Tuesday, 4 December 2012

An old chestnut and nuts that are not nuts

Due to the fact that i go to Loughborough all day on Wednesdays, i've uploaded three videos today.  Here are the two which have yet to become public:

This is my old chestnut that everyone home educates, as usual entitled using the word "homeschooling" because it's likely to attract more North American viewers.  My argument is basically that parenting is home education and that there are therefore only a minority of people who don't do it, and also that for those families whose children go to school, just over 8% of their childhood is spent in lessons.  However, you've heard it all before i'm sure, so i won't cover it here.

The reason i keep harping on about this is that it's really important both that we recognise that we are only engaging in the kind of activities that everyone who has the opportunity and is involved with their children is likely to do, just a bit more of it, and that they recognise that we are just them and not people who are in some way isolated, special or, most importantly, in a ghetto.  We all start out as home educators, most of us send our children to school and those who do have a minimal difference to the rest of us.

It's also interesting to look at the people who are literally not involved in home education.  These include parents whose children are in care, fostered or adopted, absent parents, parents in prison and parents whose children are at boarding schools.  The last category does in fact involve some home education, just for a minority of the child's time rather than a majority of it.  I'm also not judging any of those people.  Parents whose children are in care may well have had them unjustly removed or simply be unable to care for them, absent parents may really want contact but have seriously broken relationships with difficult ex-partners, parents in prison may be there because of civil disobedience and parents whose children are at independent boarding schools may have children whose lives have an unusually high quality of education compared to those at state schools, which is why they're there.

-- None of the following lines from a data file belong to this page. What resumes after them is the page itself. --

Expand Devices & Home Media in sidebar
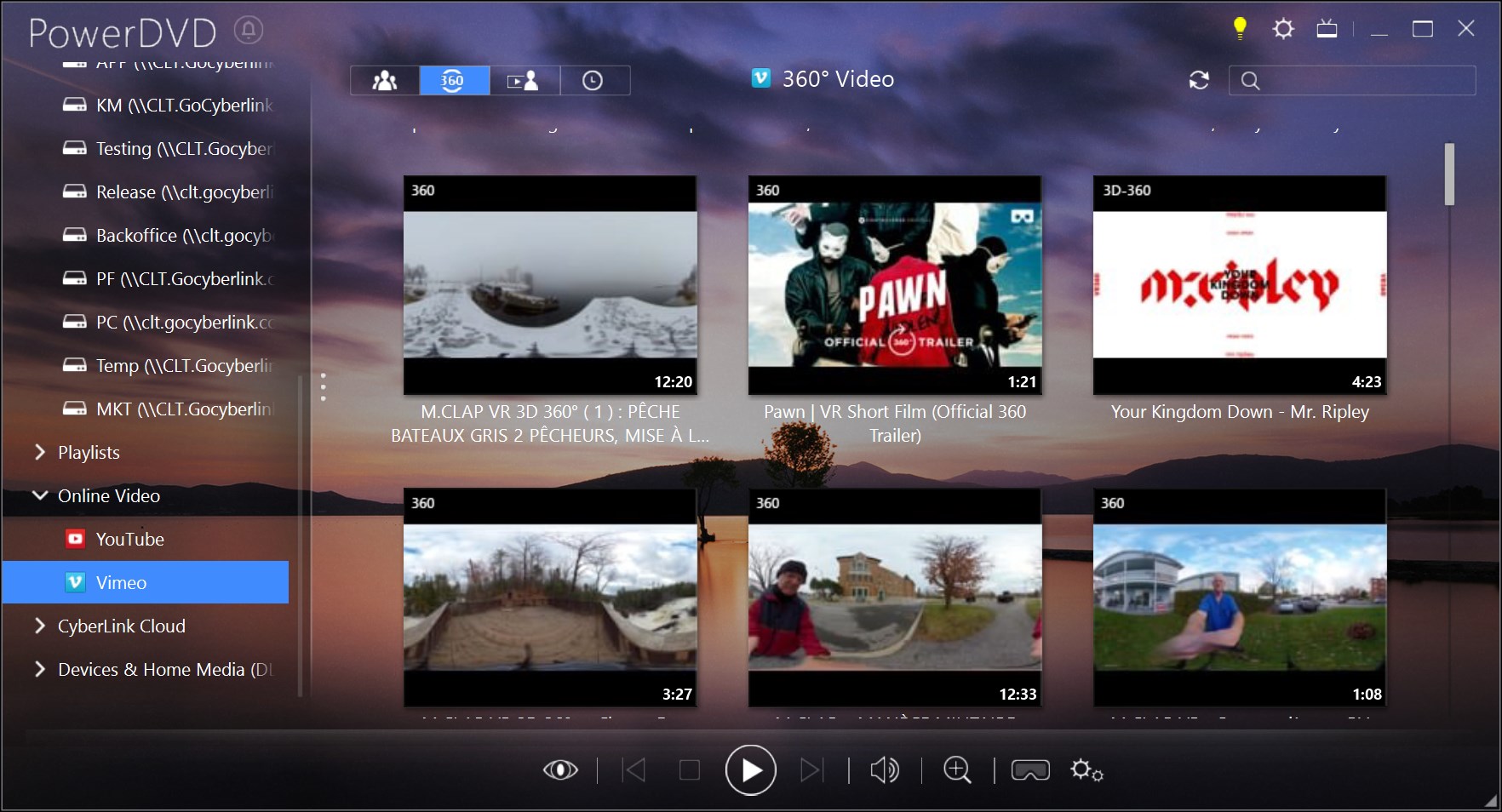1502x812 pixels. pyautogui.click(x=38, y=670)
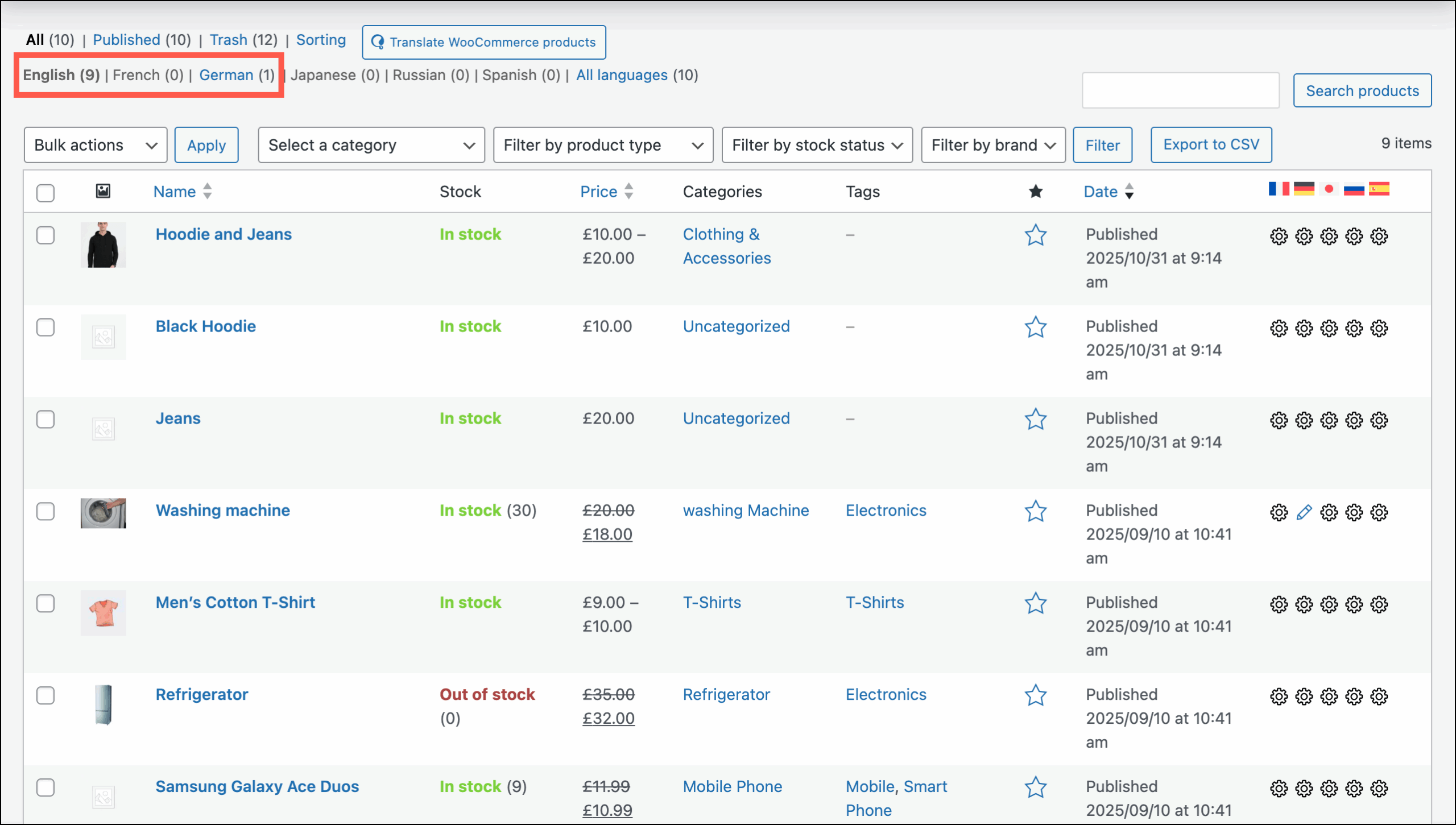
Task: Open the Filter by product type dropdown
Action: tap(602, 144)
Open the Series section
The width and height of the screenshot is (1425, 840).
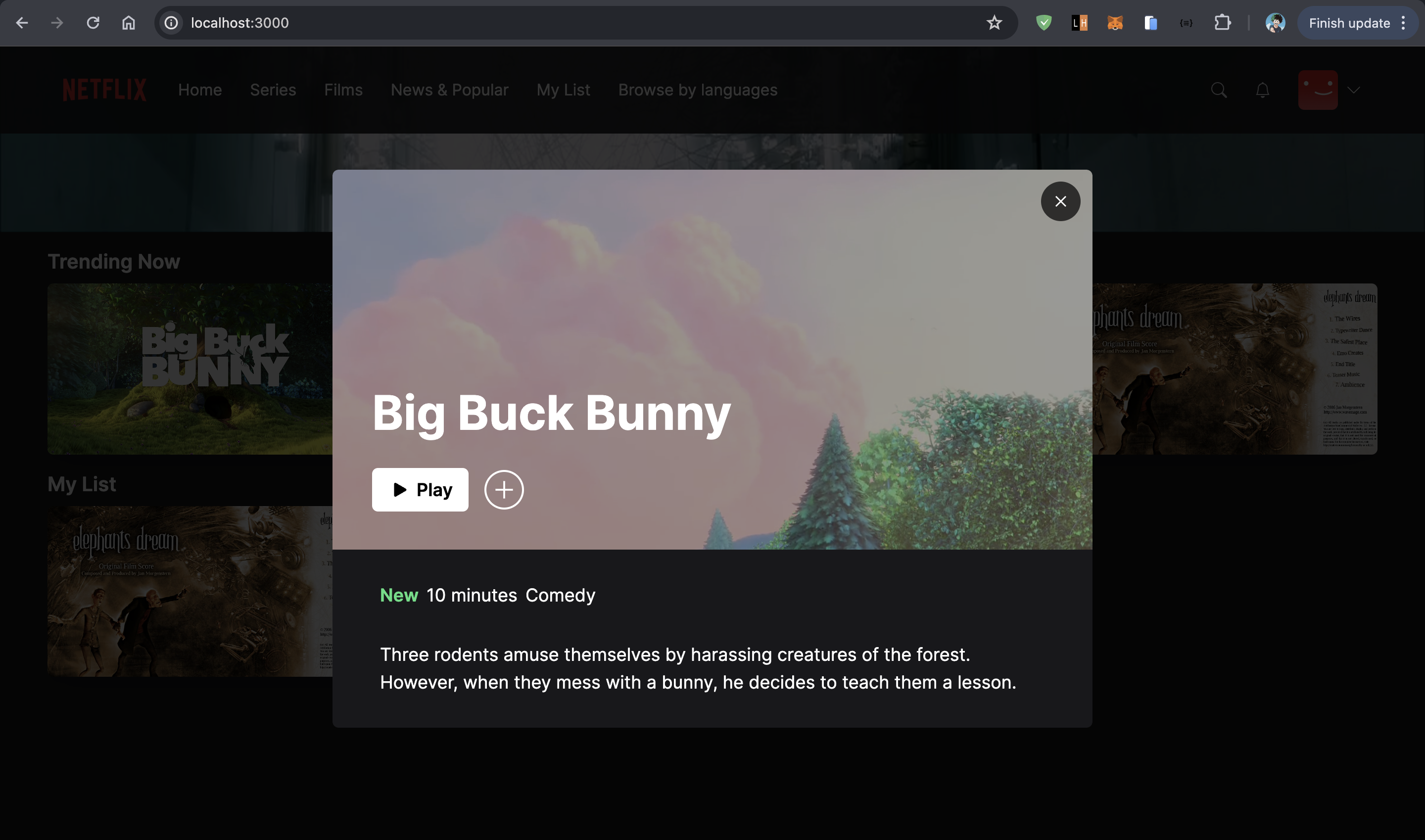tap(273, 90)
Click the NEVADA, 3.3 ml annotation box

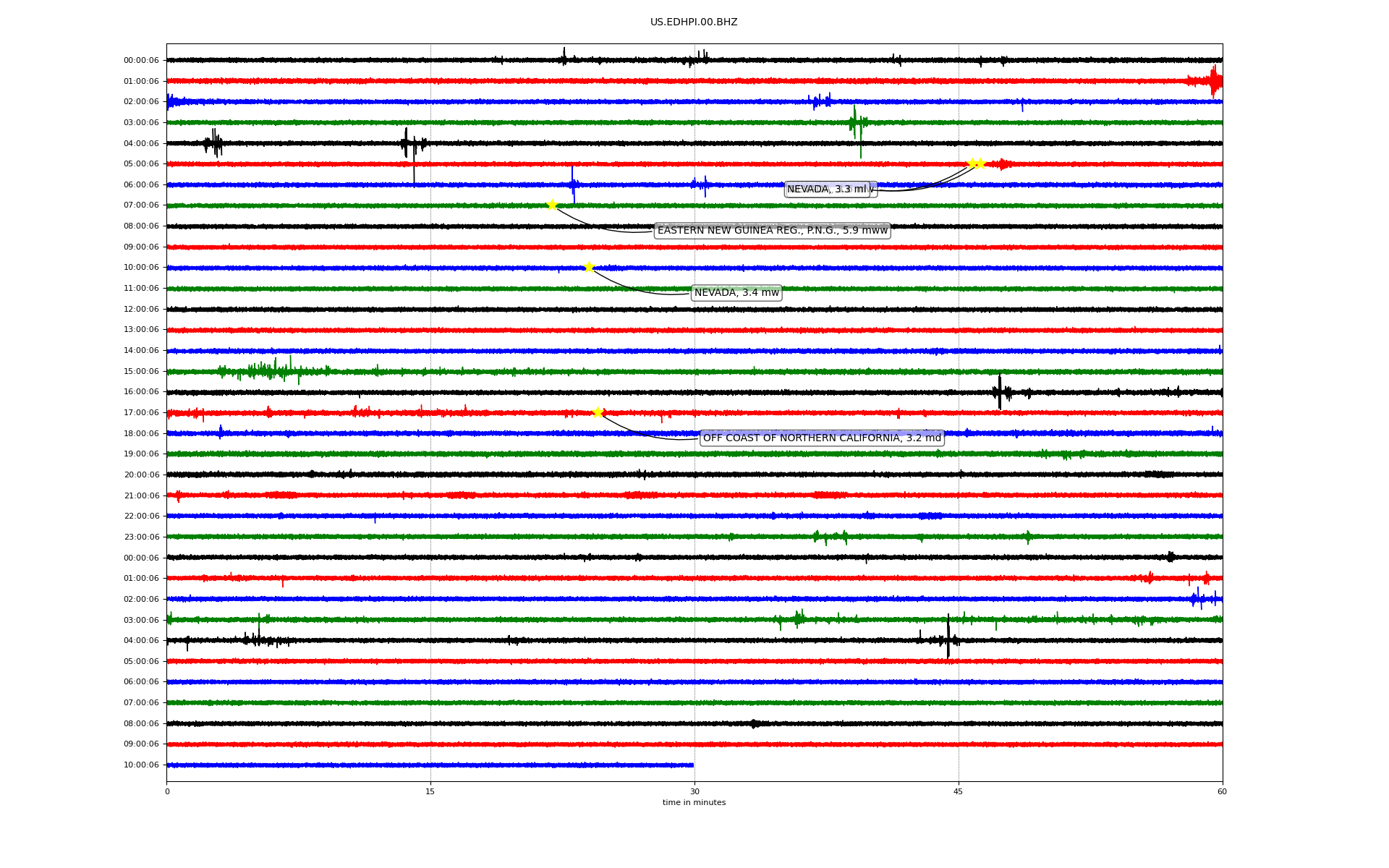[x=830, y=190]
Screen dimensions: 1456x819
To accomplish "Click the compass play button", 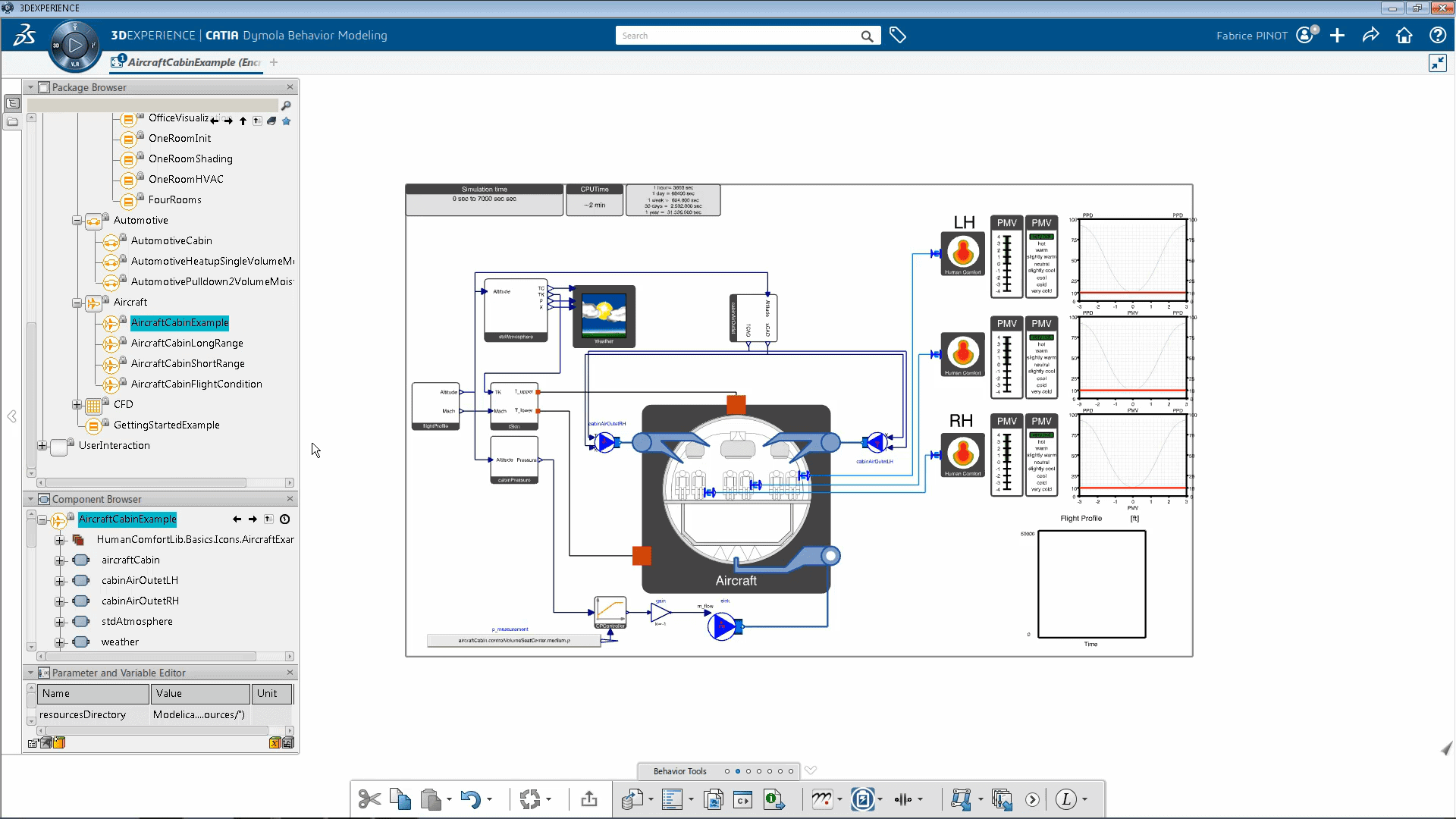I will pyautogui.click(x=75, y=46).
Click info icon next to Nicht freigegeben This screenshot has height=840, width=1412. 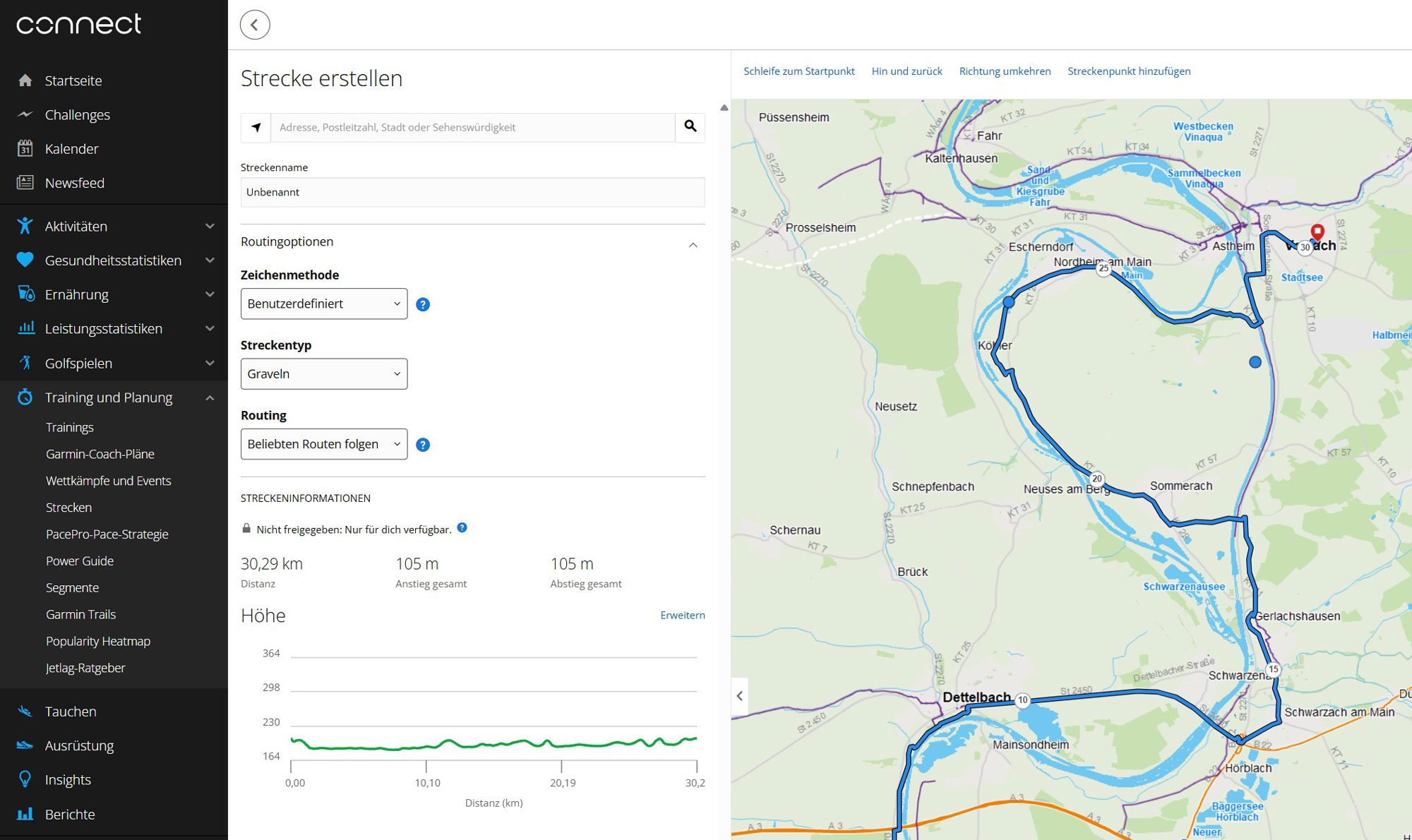coord(462,528)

The other aspect of this is again that it takes a whole village to raise a child, and therefore that children are likely to learn from all sorts of people in the community and not just their parents.  The current paranoia doesn't help with this of course.

The other video is nuts.

For some strange reason, botanists have decided to define both nuts and berries in a highly counter-intuitive way, such that much fruit we wouldn't think of as berries, such as bananas and pumpkins, are called berries by botanists, many we would think of as berries, such as strawberries and blackberries, are not, and that the majority of things we call nuts, are not - it's really just hazelnuts and that's it!  In other cases, botanists use words for types of fruit which signal that they are being used in a specialised sense because they have been coined for that purpose, such as hesperidia, drupes and pomes.  These are of varying degrees of utility, but they at least have a technical aura about them.  This is what happens when we don't bother to separate registers.  To some extent, yes, these are clever-clever jargon words, but if we don't signal that it leads to confusion.  For that reason, there is a point to jargon.